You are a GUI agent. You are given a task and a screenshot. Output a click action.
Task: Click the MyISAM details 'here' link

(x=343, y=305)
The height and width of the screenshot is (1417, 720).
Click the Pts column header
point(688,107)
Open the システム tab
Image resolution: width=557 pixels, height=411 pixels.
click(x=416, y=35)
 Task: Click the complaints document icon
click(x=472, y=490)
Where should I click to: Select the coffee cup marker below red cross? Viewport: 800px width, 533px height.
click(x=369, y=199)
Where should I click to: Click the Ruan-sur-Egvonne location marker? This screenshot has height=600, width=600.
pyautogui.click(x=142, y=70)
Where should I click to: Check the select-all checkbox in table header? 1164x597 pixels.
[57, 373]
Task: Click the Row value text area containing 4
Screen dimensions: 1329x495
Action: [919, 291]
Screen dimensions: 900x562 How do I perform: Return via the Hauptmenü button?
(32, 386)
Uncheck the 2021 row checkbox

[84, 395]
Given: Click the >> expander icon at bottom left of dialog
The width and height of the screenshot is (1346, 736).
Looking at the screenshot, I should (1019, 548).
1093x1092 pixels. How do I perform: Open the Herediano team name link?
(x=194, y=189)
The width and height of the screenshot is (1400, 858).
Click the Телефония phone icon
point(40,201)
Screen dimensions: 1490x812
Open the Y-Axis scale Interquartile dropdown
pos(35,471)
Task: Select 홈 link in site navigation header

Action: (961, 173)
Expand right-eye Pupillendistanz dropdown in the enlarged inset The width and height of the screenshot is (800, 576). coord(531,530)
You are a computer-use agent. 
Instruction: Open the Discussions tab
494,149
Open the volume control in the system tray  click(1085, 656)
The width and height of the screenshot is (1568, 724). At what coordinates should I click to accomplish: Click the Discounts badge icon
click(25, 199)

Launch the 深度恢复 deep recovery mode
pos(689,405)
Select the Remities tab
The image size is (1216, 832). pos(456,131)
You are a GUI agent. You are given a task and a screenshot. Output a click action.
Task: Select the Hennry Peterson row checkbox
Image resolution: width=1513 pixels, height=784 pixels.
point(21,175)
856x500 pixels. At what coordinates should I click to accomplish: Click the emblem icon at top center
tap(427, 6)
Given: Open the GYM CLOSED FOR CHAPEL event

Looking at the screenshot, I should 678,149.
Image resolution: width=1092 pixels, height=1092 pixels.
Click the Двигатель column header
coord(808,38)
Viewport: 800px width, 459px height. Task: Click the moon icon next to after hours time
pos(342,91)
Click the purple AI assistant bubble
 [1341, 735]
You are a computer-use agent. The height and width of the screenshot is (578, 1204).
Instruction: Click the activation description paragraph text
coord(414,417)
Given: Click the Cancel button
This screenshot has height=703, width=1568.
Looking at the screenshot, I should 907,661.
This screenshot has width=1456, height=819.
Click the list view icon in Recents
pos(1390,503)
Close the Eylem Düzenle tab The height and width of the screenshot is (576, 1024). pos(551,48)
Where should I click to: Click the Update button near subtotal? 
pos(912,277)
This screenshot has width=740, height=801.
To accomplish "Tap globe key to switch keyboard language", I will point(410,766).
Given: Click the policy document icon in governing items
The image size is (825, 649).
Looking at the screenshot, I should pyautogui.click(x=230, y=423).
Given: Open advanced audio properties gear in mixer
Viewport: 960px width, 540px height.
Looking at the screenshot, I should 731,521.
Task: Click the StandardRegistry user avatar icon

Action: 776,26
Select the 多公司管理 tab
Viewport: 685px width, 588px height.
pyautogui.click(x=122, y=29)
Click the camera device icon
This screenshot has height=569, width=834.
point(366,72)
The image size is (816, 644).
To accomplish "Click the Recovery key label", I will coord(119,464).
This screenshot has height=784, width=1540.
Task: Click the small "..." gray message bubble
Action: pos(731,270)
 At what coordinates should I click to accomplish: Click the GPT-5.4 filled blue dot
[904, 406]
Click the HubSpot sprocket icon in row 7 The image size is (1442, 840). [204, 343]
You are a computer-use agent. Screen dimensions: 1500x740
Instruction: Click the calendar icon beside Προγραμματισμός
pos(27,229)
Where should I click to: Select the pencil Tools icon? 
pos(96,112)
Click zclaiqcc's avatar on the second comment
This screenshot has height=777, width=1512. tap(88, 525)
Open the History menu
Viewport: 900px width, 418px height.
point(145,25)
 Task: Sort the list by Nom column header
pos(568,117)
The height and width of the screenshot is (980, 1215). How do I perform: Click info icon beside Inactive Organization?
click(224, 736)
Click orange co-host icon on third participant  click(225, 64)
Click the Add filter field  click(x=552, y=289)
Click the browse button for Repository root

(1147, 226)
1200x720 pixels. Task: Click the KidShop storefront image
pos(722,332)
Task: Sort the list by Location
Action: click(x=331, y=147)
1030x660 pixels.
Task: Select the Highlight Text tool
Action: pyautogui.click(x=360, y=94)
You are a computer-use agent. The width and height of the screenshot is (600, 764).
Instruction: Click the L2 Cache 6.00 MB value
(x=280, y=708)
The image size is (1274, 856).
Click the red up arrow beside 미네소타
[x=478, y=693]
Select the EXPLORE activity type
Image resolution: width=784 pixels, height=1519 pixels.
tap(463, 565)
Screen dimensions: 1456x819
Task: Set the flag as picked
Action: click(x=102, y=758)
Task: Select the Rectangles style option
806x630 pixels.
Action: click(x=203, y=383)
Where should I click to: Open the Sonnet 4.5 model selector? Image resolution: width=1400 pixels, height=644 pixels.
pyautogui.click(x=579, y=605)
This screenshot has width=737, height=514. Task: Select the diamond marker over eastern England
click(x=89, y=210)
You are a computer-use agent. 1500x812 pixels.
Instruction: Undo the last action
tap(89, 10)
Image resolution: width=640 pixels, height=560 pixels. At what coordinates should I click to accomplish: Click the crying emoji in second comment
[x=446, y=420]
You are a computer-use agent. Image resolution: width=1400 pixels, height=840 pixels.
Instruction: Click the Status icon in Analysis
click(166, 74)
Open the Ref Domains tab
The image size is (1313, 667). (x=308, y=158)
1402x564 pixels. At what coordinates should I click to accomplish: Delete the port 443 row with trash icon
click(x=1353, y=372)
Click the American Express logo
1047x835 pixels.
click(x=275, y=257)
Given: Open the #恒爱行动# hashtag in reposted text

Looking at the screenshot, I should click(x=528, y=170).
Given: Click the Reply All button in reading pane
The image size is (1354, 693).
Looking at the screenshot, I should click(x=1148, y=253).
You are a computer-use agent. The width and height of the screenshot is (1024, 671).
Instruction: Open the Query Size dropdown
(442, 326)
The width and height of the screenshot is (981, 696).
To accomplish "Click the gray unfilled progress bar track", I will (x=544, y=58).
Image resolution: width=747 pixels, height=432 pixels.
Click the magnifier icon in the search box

Directions: Which lines in the records above contain the string "bubble"? Return each such line in full. Case counts.

Full response:
Click the purple AI assistant bubble
Task: Click the small "..." gray message bubble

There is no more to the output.